The ability to make these shifts is a function of positioning and execution. Because of the interactive payoff nature of strategy, changes in behavior can alter payoffs. As previously discussed, Taoists believe the world is of a continuous nature. So any definable situation can be reversed. The strategist's goal is to devise a strategy that changes behavior so a disadvantage becomes an opportunity. The reality of a Taoist is constructed and purposeful.

This fall we are piloting the full six-course Building Bridges to Wealth Program in West Philadelphia. We are part of an innovative program being developed by Principal Simon Hauger and his team at Workshop High School. One program theme is the collaborative nature of the student-parent-teacher triad.

Effectively managing behavior in this triad has proven elusive as evidenced by the ongoing debate in both academic journals and the general media. And while some programs are more effective than others, our execution will differ from most. We base our strategy on two deliverables: A clear vision of what to expect and effective programs to cope with the obstacles.

Our vision is focused on creating a path of opportunity for the disadvantaged. Most elite-level private colleges offer financial aid on a need-basis. Generally speaking, the lower the family's net worth the higher the tuition discount. Being at a financial disadvantage presents a quick (four years) subsidized means to significantly change the socio-economic status of students. Of course, the success of the strategy is pivotal on the ability of students to get accepted to the elite schools.
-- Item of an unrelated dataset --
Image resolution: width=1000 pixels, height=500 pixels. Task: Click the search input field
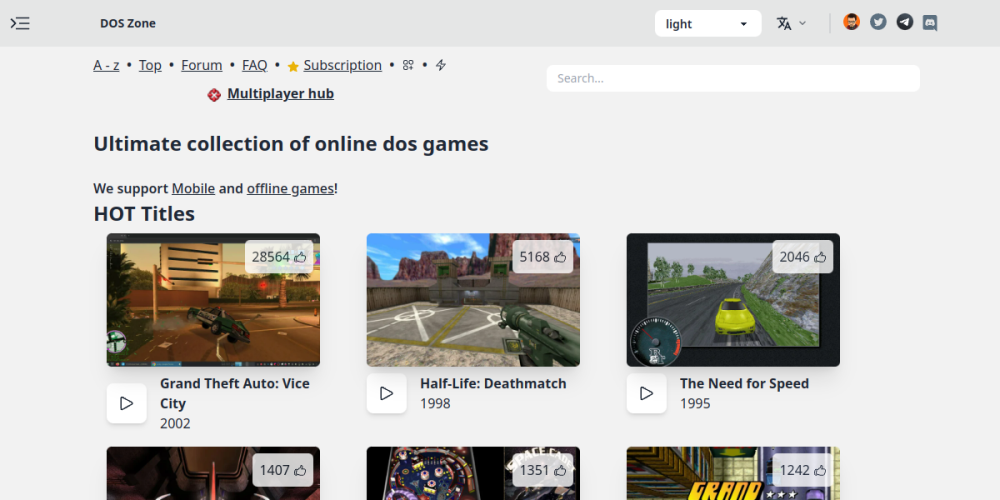pos(732,78)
This brings us to a key issue which is, "why do we see so few inner-city students make the leap to elite colleges?" And while I cannot yet answer this question, I know one reason we can eliminate. Based on my experience teaching in inner city high schools for five years, and Wharton for more than a score, I recognize no significant difference in the "natural intelligence" of students. My definition of natural intelligence is the ability to understand and apply concepts taught.

One example stands out in my mind. We cover game theoretic ideas in our decision-making course. The ideas are taught using interactive exercises. One of my high school students was behaving as if he had calculated a fairly difficult equation. He exhibited this behavior across a series of exercises using different contexts and equilibria. It was a memorable feat as I had only seen it a couple of times in my years at Wharton. Yet, he would never get to an elite college, and even worse, he had no vision of what he was foregoing. It is difficult to motivate when the students (and parents) have little idea of the goal's value or form.

Our vision to parents and students will follow the script above. The increasing disparity in wealth between white families and minority families, especially black and Hispanic; elite schools offer a quick, subsidized means for students to vault this gap; this is our vision to help you succeed.

Our first program will focus on financial literacy. Both students and parents will attend classes with graduates being eligible to join our Building Bridges to Wealth investing groups. These investing groups will enable and encourage participants to set up college funds.

Our goal is not to solve the issue of, "why do we see so few inner city students make the leap to elite colleges?" It is to increase the number of students who do make the leap. We believe forming this triad with a common vision, coupled with our innovative programs, will increase the ability of students to get accepted at elite colleges. As previously discussed, the great begins with the small.

We face many obstacles. Despite these, we are confident we can turn a disadvantage to an opportunity. It is a matter of positioning and execution. Future blogs will report the effectiveness of the program.